Yadage Tutorial
Installing
If you are on your laptop you can install yadage via
pip install yadage
If you'd like to visualize workflows add [viz]
to the command
in order to install the necessary dependencies
pip install yadage[viz]
Using on LXPLUS at CERN (for high energy physicists)
Usually you cannot easily install custom python packages on LXPLUS,
therefore a pre-setup version is installed and usable from the
lxplus-cloud
flavor of nodes
ssh lxplus-cloud.cern.ch
source ~recast/public/setup.sh
Where is this going?
In this tutorial we will build a simple workflow that runs two tasks one after the other.
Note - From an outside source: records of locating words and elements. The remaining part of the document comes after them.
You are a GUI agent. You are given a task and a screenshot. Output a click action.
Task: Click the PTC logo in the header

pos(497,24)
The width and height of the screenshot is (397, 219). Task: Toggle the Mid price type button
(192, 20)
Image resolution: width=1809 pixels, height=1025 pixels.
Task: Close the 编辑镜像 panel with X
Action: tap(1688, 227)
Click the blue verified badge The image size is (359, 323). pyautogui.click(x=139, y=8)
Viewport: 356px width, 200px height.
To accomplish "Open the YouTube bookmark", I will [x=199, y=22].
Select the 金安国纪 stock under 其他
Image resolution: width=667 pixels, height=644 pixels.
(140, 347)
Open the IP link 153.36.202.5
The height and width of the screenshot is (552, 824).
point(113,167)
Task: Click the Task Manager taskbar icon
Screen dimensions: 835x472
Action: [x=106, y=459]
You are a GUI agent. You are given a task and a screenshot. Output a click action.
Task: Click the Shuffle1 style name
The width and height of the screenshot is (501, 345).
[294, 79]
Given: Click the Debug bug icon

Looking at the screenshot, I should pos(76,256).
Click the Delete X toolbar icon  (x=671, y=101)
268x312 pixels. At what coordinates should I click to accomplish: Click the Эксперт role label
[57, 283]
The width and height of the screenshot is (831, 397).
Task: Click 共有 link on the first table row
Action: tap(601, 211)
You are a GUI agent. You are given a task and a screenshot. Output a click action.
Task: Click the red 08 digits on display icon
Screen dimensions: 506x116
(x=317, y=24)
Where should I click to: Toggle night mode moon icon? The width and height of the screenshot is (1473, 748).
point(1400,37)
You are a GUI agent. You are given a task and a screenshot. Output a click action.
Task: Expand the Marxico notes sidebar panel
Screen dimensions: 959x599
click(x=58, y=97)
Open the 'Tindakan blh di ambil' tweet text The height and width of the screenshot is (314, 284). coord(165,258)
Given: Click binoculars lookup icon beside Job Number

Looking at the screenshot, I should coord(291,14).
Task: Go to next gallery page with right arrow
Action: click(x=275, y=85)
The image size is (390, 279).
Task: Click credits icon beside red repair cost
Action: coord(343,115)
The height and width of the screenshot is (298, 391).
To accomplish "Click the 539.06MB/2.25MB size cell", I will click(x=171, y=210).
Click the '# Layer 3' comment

The first task runs a program that takes in a message string and writes it out to an output file
The program that does this is written in C++
The second tasks reads in the file written by the first task and transforms its contents into all upper case letters
The program for this step is writte in Python.
Building Docker Images
Note for LXPLUS Image building is not yet suppored there. Feel free to read along or try this out on your personal laptop, or if you want to jump to the next section go to Writing Individual Job Templates.
One of the main ideas of yadage is to orchestrate workflows where each step in the workflow runs in its own sandbox. This efficiently separates the domain- specific code in the sandbox from the workflow logic.
As a sandboxing technology Linux Containers that you can e.g. build with docker
are
very popular. For this tutorial we are building two container images, one for
the C++ program and one for the Python program.
The images are already built and available at
https://hub.docker.com/r/yadage/tutorial-messagewriter/
and
https://hub.docker.com/r/yadage/tutorial-uppermaker/
if you want to build them yourself you can do
cd images/message_writer
docker build -t <username>/tutorial-messagewriter .
docker push <username>/tutorial-messagewriter
or
cd images/message_writer
docker build -t <username>/tutorial-uppermaker .
docker push <username>/tutorial-uppermaker
where <username>
is your Docker Hub username. This will assemble the
Docker images on your laptop (docker build
). In the case of the C++
program it will compile the program while for the Python program it will
simply copy the program into the container image.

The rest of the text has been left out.